El Ingreso como Objeto del Impuesto

Miércoles, 13 Agosto   

A partir de 1981, año en que entró en vigor la Ley del Impuesto Sobre la Renta, se encuentran gravados todos los ingresos que obtengan las personas jurídicas, las que en el orden jurídico mexicano se clasifican y distinguen como personas físicas y personas morales. Esto significa que son objeto de la L.S.R. tanto los ingresos de naturaleza civil como los provenientes de actividades comerciales, industriales, agrícolas, ganaderas, silvícolas o de pesca, así como lo denominados ingresos de derecho público, como es el caso de los estímulos fiscales. Esto deriva de que el art. 1-I de la L.I.S.R. dispone que:
Las personas físicas y las morales están obligadas al pago del Impuesto sobre la Renta en los siguientes casos:
Las residentes en México respecto de todos sus ingresos cualquiera que sea la ubicacion de la fuente de riqueza de donde procedan.
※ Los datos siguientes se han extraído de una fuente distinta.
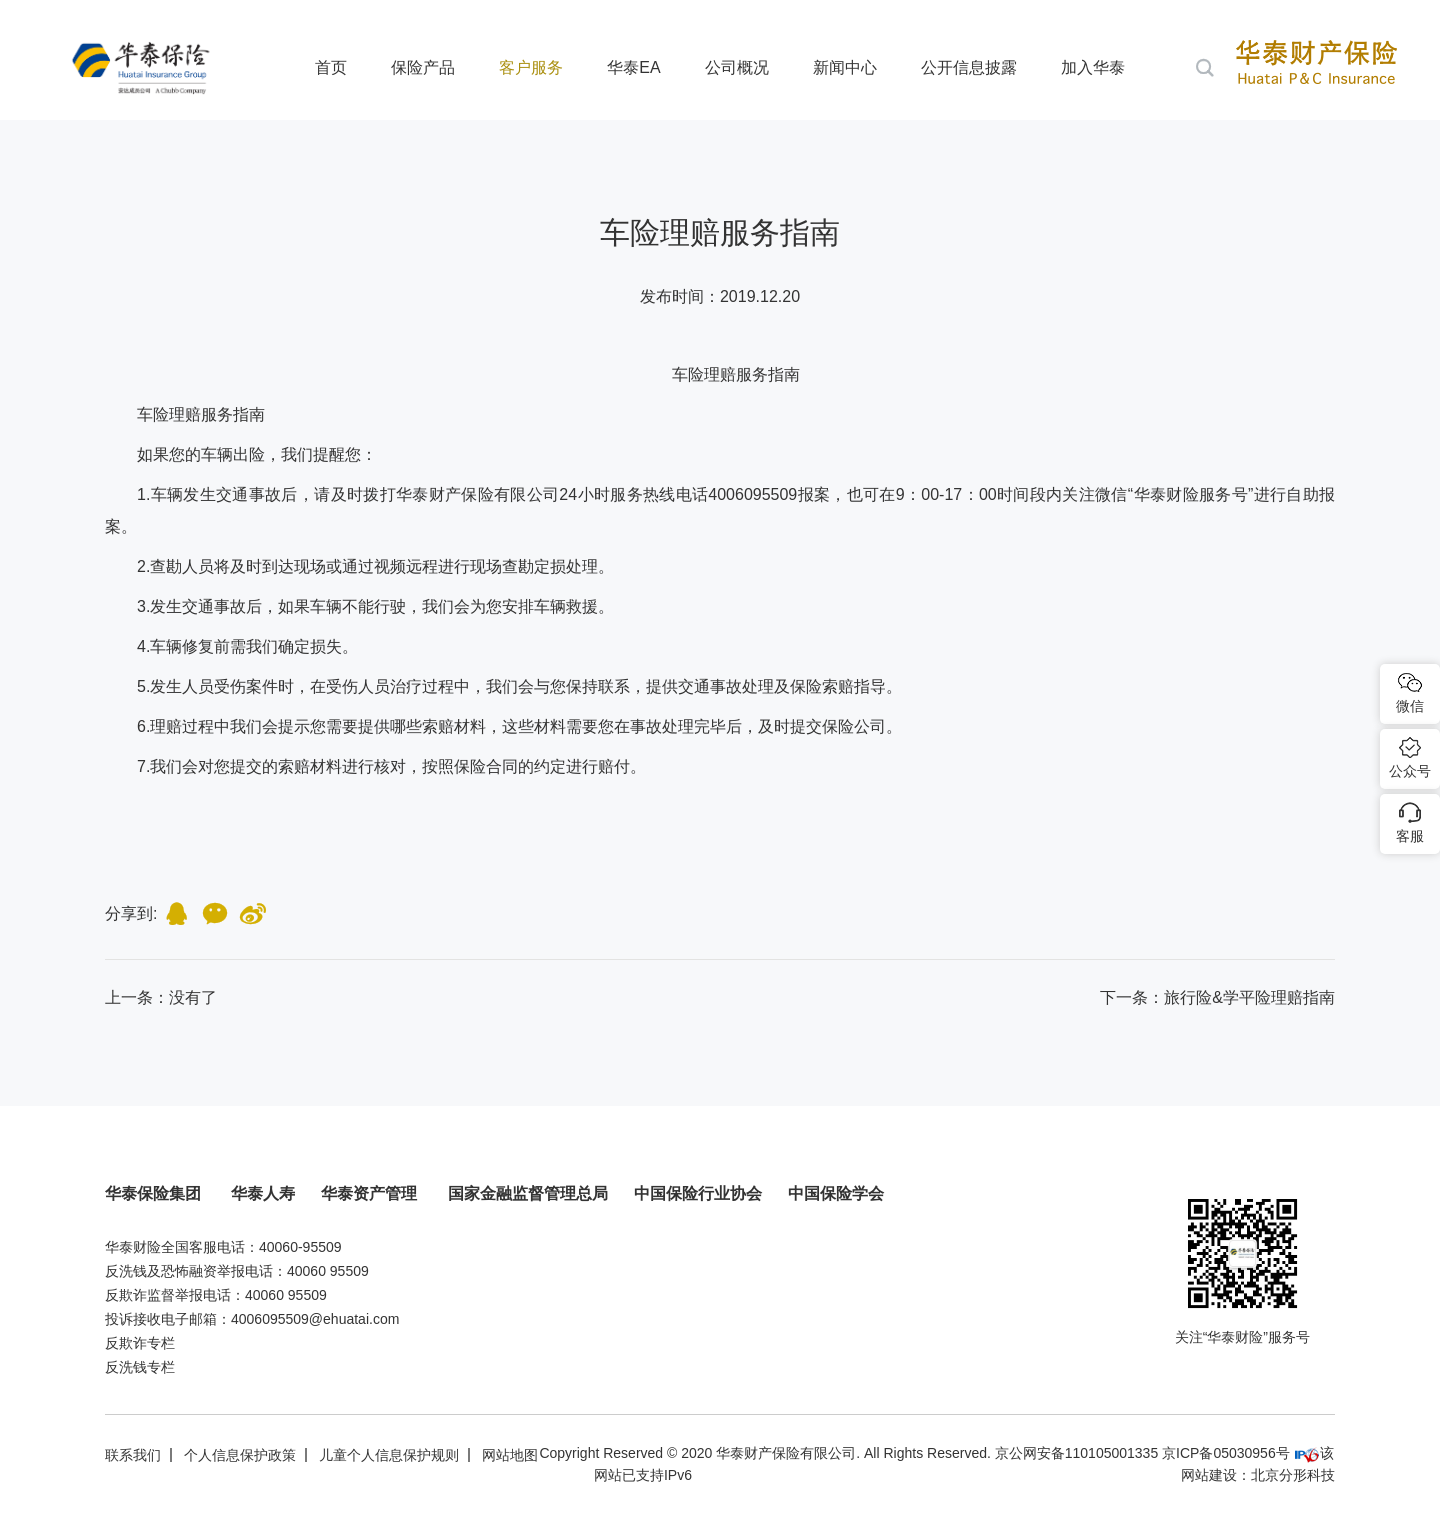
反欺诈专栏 (140, 1343)
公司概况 (737, 67)
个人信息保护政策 (240, 1455)
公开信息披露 (969, 67)
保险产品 (423, 67)
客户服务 (531, 67)
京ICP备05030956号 (1226, 1453)
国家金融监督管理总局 (528, 1193)
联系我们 (133, 1455)
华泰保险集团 (155, 1193)
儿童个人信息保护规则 (389, 1455)
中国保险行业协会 (698, 1193)
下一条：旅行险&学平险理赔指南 (1217, 997)
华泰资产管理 (371, 1193)
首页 (331, 67)
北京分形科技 (1293, 1475)
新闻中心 (845, 67)
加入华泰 (1093, 67)
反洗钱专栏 (140, 1367)
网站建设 (1209, 1475)
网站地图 (510, 1455)
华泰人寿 (263, 1193)
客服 (1410, 836)
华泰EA (633, 67)
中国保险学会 (836, 1193)
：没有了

¿Concepto de Ingreso en la L.I.S.R ?
En la L.I.S.R. no se contiene una definición del término “ingreso” no obstante que constituye el objeto de la Ley. Por otra parte, no hay ordenamiento en el orden jurídico mexicano en el que se indique qué debe entenderse por este concepto o señale sus atributos. sin embargo tampoco eciste un ordenamiento que disponga qué es una garantía individual o que la defina.
Hay quienes opinan que sólo puede constituir ingreso lo que la Ley establezca que lo es. Quienes sostienen esta opinión tendrían que aceptar, entonces, que los préstamos que las personas obtienen constituirían un ingreso -gravable en consecuencia- si la L.I.S.R. así lo prescribiera Enrique Calvo Nicolau difiere de esta posible conclusión, porque es preciso conocer primero qué es un ingreso para poder así determinar si un préstamo lo es o no. Para ello, la respuesta se debe encontrar en el propio orden jurídico.

Falta de Definición Legal
Ante la situación descrita de que en la L.I.S.R. no se contiene una definición del término ingreso, cabe preguntarse si tal circunstancia es suficiente para determinar que la Ley desatiende el principio de legalidad al no permitir conocer cuál es el objeto del impuesto; el autor Enrique Calvo Nicolau, opina que el término “ingreso” no requiere de defeinición en la Ley, y que la circunstancia de no tenerla no debe conducir a conluir que ésta carece de objeto de gravamen.